§ **Aim of the exercise**: Please render the part of the items that opens at their start and closes with the line containing "point(171,336)" as a two-column CSV with the headers item_text and answer. Give one row per item, put each value in a single quoted field, and replace line breaks with spaces.

§ **Some items**:

[Begin]

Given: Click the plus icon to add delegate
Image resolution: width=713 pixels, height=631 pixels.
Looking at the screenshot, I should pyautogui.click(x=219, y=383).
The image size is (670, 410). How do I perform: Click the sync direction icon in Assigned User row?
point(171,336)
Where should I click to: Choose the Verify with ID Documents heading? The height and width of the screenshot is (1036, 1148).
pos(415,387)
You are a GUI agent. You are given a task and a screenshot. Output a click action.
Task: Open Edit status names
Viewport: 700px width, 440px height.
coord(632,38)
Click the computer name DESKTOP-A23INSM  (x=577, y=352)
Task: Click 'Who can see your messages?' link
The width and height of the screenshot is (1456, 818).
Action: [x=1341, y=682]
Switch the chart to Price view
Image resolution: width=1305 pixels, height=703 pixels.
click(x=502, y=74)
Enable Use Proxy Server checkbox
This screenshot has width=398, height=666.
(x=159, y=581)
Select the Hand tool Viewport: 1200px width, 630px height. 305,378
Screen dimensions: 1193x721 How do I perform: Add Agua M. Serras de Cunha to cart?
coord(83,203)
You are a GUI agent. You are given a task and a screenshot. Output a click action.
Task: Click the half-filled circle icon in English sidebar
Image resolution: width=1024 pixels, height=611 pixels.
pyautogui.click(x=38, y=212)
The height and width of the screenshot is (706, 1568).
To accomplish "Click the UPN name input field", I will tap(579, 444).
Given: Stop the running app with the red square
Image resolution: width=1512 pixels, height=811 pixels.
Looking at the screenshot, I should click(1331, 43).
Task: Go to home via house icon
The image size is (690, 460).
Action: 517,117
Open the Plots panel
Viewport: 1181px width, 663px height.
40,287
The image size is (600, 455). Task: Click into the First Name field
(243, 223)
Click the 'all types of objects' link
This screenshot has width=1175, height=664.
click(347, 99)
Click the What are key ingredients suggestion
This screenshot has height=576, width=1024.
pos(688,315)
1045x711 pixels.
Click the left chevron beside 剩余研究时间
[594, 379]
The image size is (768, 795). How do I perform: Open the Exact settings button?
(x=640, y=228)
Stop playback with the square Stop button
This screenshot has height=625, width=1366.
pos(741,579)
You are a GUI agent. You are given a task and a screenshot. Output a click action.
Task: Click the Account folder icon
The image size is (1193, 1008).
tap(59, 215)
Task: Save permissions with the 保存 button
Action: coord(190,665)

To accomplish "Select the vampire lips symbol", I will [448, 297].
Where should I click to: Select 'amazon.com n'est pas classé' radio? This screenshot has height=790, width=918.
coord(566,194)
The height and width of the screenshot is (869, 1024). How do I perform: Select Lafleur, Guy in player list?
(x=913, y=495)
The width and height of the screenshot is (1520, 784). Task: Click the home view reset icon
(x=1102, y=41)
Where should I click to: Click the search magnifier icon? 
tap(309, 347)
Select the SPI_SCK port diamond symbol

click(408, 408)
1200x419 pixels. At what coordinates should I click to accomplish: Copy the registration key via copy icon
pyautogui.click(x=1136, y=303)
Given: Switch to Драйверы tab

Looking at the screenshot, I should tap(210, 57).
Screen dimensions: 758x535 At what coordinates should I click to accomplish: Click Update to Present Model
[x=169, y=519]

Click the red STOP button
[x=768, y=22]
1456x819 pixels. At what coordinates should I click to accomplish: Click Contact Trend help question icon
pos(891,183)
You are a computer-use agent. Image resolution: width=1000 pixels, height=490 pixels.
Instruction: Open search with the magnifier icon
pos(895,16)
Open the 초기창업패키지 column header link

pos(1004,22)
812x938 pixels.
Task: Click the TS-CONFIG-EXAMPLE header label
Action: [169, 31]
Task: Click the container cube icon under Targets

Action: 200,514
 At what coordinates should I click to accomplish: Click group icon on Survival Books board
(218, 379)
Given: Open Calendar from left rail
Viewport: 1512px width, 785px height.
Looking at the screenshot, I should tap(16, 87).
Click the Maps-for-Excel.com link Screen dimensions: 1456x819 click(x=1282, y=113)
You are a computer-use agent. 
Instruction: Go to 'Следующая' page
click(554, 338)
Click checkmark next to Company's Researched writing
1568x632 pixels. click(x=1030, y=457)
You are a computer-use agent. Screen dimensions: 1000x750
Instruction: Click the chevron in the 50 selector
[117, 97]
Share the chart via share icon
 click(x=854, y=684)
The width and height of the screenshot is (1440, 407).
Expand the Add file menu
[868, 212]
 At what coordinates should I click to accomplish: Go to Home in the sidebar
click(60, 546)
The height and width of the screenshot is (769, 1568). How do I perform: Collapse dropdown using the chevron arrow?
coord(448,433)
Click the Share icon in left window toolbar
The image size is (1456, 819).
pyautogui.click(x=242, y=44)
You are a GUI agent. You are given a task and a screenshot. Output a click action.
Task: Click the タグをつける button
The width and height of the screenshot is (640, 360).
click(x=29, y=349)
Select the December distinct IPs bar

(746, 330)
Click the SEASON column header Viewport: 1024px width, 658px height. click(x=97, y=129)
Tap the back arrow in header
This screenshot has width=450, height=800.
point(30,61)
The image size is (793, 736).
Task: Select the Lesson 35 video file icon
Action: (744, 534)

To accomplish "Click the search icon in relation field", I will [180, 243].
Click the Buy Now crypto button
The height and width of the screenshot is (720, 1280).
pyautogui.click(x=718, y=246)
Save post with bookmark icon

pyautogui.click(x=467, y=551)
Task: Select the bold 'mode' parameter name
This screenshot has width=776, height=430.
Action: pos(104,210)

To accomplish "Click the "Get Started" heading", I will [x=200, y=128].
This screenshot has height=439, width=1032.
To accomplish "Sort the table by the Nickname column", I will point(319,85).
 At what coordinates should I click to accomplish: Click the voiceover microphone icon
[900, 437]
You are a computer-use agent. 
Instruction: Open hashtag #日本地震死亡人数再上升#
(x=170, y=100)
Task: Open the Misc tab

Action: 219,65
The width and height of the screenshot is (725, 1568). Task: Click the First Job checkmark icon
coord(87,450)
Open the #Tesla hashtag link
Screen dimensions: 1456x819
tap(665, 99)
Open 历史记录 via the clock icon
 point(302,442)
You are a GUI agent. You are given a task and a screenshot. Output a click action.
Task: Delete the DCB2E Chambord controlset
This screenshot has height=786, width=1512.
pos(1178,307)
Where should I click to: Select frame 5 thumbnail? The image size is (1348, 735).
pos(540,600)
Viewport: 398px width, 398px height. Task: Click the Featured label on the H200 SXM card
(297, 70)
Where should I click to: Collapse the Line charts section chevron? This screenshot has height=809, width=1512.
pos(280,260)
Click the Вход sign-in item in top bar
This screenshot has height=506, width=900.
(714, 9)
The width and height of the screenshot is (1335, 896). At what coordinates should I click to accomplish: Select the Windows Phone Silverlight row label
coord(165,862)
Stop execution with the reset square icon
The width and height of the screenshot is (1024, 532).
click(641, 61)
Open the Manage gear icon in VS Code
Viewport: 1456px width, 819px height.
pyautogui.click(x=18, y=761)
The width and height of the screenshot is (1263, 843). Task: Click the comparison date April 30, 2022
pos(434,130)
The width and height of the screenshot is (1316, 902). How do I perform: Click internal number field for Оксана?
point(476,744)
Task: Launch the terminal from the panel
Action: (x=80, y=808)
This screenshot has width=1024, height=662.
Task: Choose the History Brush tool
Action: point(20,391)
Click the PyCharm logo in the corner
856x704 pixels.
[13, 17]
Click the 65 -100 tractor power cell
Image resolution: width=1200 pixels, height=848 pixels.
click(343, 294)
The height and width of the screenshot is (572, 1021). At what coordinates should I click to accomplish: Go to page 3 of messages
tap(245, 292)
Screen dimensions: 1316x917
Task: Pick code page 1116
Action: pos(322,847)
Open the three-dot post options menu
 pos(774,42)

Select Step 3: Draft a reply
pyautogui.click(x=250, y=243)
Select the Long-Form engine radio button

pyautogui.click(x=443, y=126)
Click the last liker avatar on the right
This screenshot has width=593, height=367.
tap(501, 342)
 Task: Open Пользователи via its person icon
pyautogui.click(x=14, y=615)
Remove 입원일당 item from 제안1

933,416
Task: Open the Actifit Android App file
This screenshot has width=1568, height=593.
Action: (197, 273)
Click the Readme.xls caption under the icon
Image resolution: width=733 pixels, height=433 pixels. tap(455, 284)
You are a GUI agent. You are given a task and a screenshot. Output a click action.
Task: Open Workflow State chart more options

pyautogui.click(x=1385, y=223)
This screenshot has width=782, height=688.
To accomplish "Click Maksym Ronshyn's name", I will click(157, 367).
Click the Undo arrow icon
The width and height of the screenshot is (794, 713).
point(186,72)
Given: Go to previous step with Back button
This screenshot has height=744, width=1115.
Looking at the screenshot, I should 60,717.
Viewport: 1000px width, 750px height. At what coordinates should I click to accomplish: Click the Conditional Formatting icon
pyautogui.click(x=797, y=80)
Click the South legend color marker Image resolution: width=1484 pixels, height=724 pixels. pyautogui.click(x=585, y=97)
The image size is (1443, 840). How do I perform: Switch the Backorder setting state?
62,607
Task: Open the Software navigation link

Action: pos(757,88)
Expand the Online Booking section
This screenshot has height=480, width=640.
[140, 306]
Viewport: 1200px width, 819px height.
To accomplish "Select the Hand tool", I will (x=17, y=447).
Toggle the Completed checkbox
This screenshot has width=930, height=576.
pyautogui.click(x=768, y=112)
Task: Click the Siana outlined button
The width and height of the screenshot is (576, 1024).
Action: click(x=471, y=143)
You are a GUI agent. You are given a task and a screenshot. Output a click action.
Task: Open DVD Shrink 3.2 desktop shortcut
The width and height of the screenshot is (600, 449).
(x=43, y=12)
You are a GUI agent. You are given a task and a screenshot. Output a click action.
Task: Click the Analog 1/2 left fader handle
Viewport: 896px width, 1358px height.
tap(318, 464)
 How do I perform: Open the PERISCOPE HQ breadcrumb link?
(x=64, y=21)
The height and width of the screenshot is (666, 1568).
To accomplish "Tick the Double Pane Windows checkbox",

[End]

§ **Answer to this exercise**:
item_text,answer
"Given: Click the plus icon to add delegate Image resolution: width=713 pixels, height=631 pixels.","Looking at the screenshot, I should pyautogui.click(x=219, y=383)."
"The image size is (670, 410). How do I perform: Click the sync direction icon in Assigned User row?","point(171,336)"